> Task to carry out: Copy exactly the last part of the entries, starting from the line with "Solution employeur (645, 42)" and including the final line.

> Input for this task:
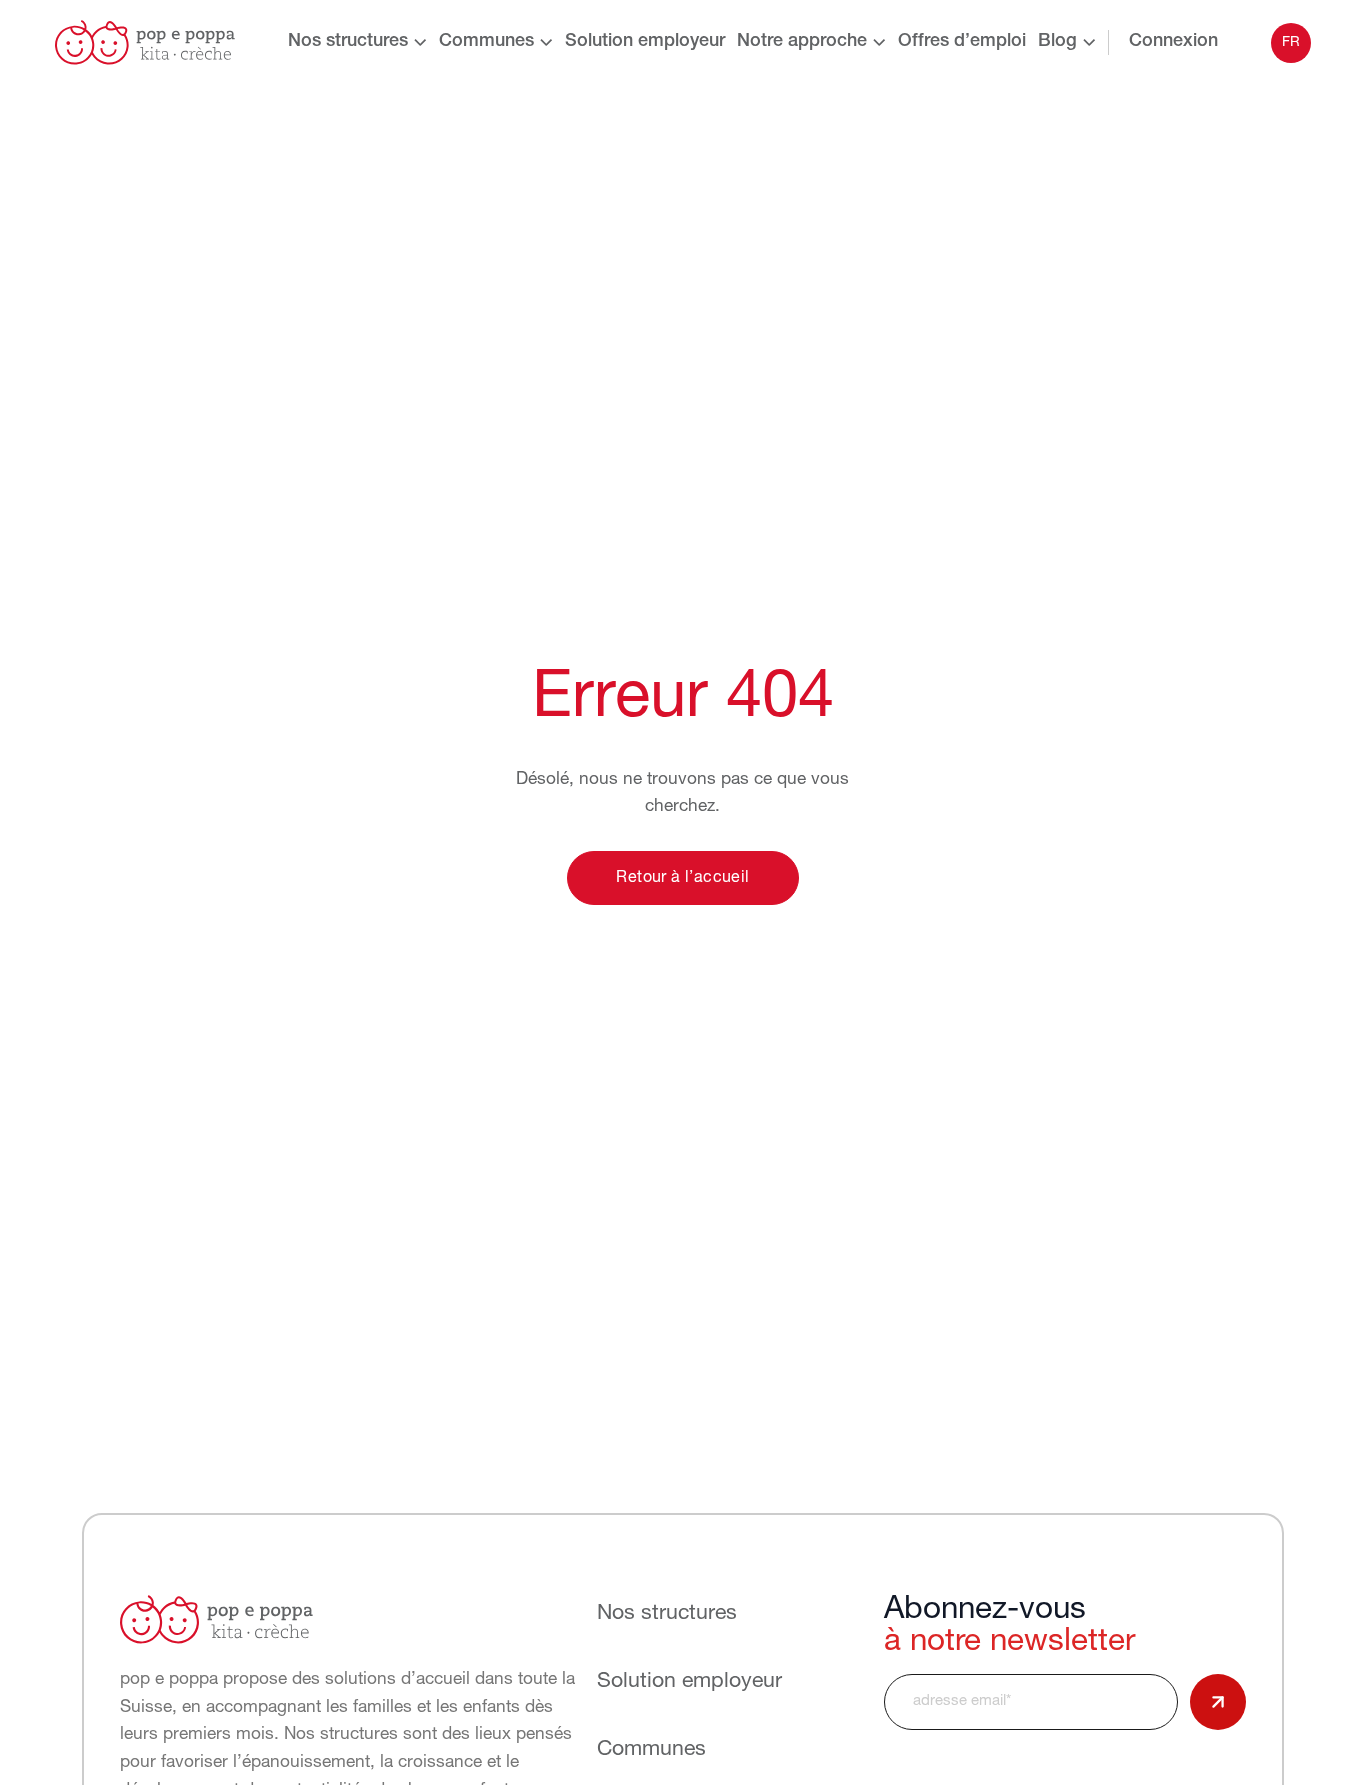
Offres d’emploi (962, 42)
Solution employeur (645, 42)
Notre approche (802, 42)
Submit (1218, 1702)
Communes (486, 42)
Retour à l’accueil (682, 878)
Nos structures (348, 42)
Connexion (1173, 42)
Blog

> Exercise output:
Solution employeur (645, 42)
Notre approche (802, 42)
Submit (1218, 1702)
Communes (486, 42)
Retour à l’accueil (682, 878)
Nos structures (348, 42)
Connexion (1173, 42)
Blog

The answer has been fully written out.